**YOUR OBJECTIVE**
Answer yes or no to each statement according to the passage on the controller's user inputs, and quote the words that decide it: 1. The user data supplier can only be a keypad. 2. The frost index value is stored in a register that is part of controller 10. 3. The user input values reach controller 10 in analog form.

Module 20 includes a user interface which accepts user inputs specifying
individual parameters to control the operation of controller 10. In this
respect, module 20 further comprises a user data supplier 22. User data
supplier 22 is typically a manual input device such as a keypad on the
module face although it could also be a rotatable knob for each of the
temperature and humidity parameters. The user can manually operate the
keys in the keypad to provide signals indicating user-preferred values of
a temperature set point and a humidity set point, and a frost index value
F which indicates the thermal resistivity (potential for frost) of a
window 13. These three values are encoded in a composite user input (UI)
signal carried on path 27. Again, note that these values are digitally
encoded in the signal on path 27 provided to controller 10 as a part of
the serial data path 24. Since the user input values can most easily be
generated initially in a digital format it is only necessary to serialize
them and send them to controller 10 on path 27. The frost index value is
stored in a frost index register 11 forming a part of controller 10. In a
typical embodiment where a microprocessor forms a part of controller 10,
register 11 will simply comprise one or more memory locations within the
microprocessor along with the control circuitry of the microprocessor
which causes a frost index signal encoding the frost index value to be
issued. A part of the composite user input signal comprises a frost index
signal in which the frost index value is encoded.

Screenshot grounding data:
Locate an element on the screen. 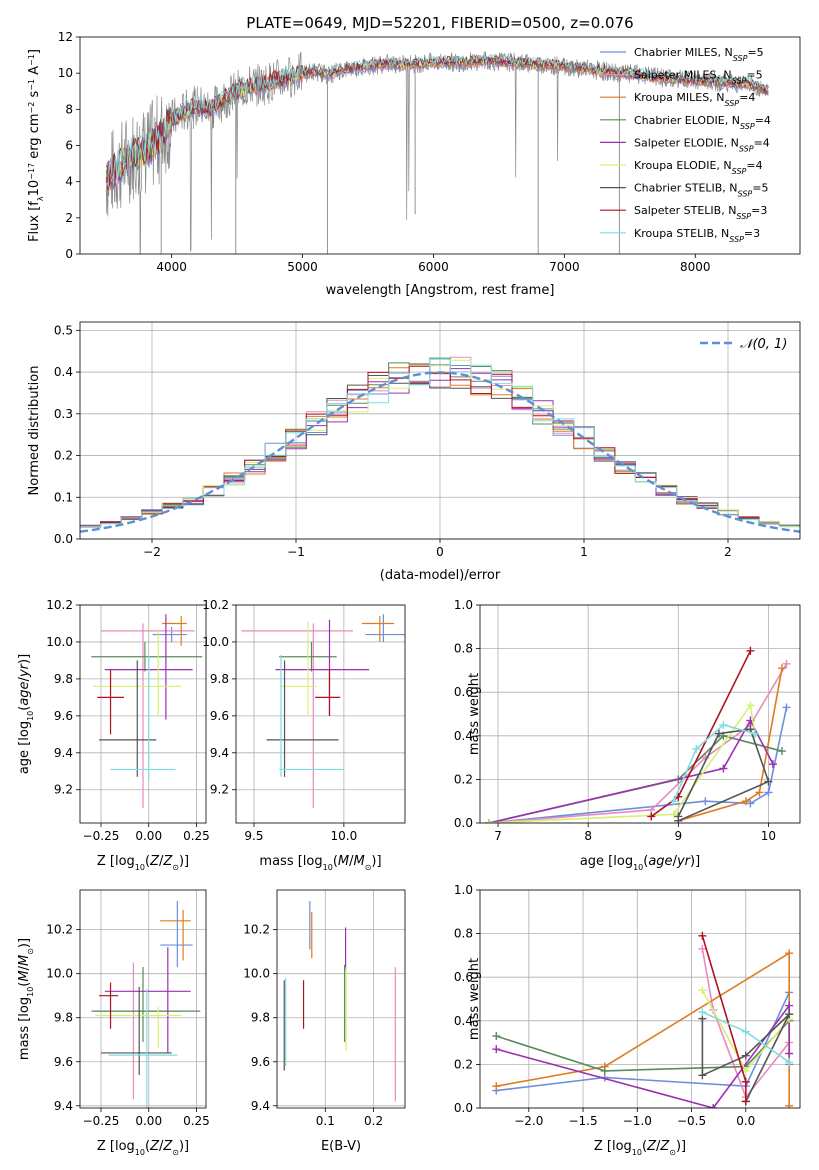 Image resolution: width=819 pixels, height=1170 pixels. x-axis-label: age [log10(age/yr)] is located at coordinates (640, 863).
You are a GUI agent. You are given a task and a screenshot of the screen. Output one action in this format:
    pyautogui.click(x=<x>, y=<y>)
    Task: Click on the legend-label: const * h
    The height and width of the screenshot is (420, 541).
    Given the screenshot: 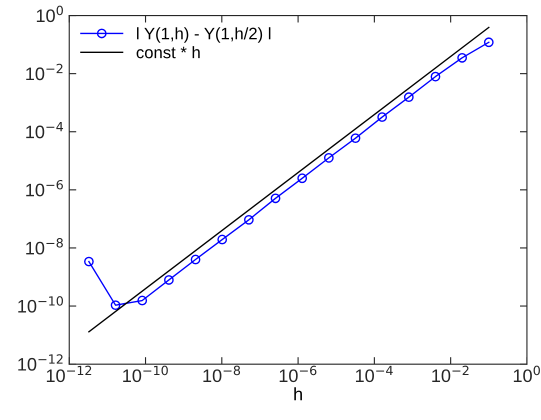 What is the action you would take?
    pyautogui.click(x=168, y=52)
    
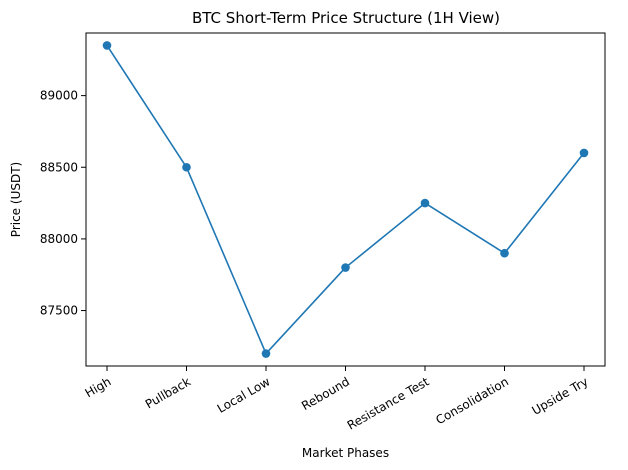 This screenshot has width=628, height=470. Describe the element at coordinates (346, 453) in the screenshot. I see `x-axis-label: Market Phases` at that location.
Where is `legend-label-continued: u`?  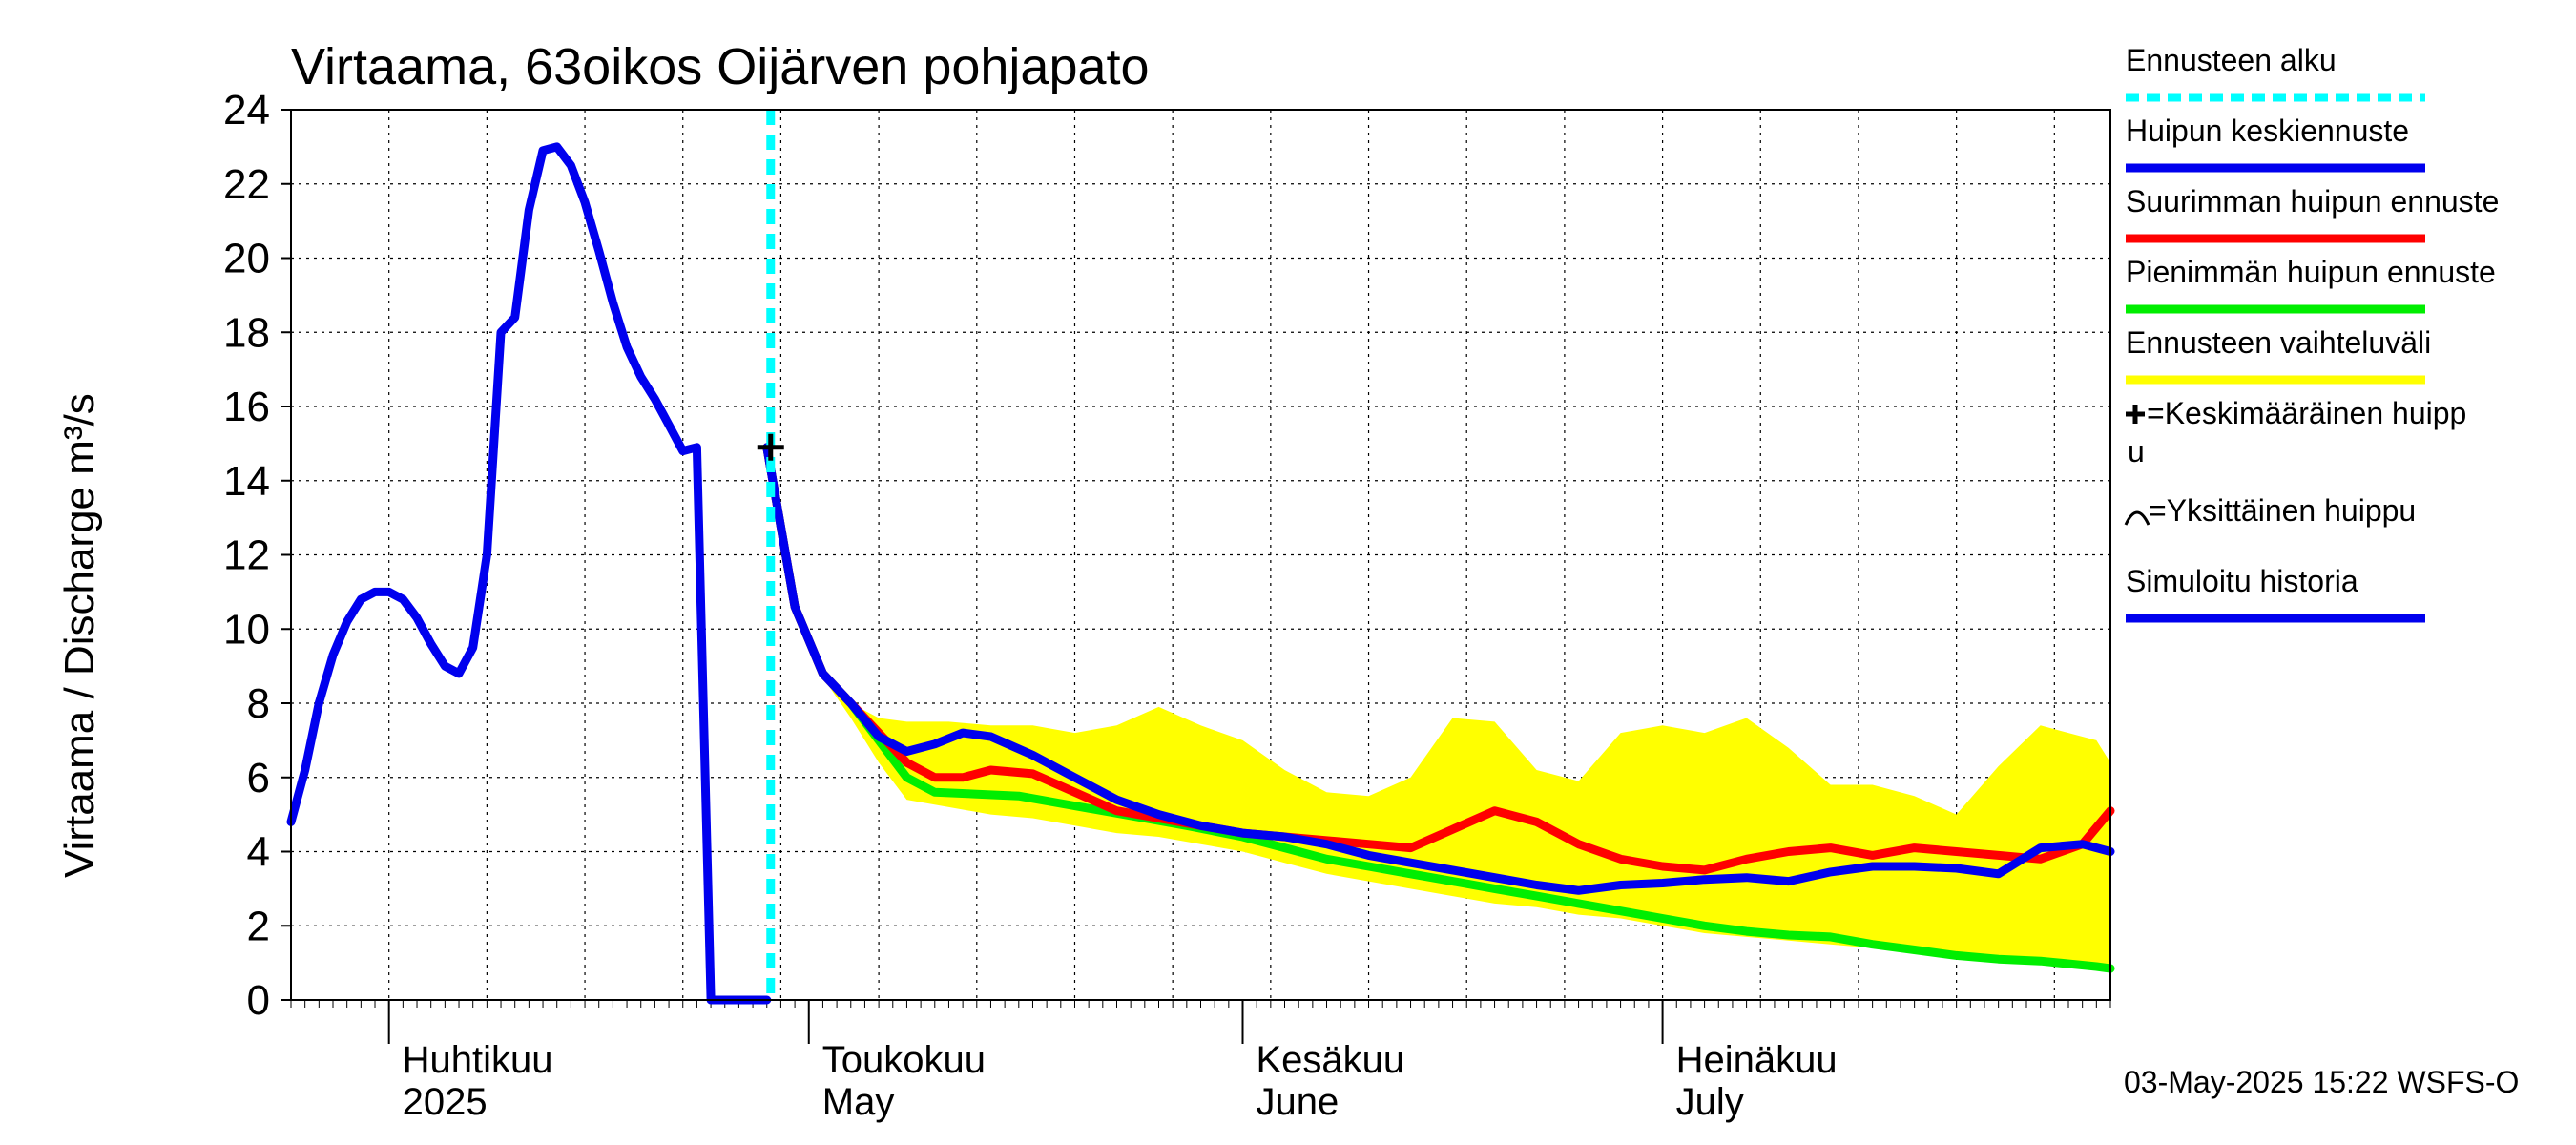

**EXERCISE RESULT**
1. No: "although it could also be a rotatable knob for each of the temperature and humidity parameters"
2. Yes: "The frost index value is stored in a frost index register 11 forming a part of controller 10."
3. No: "these values are digitally encoded in the signal on path 27 provided to controller 10"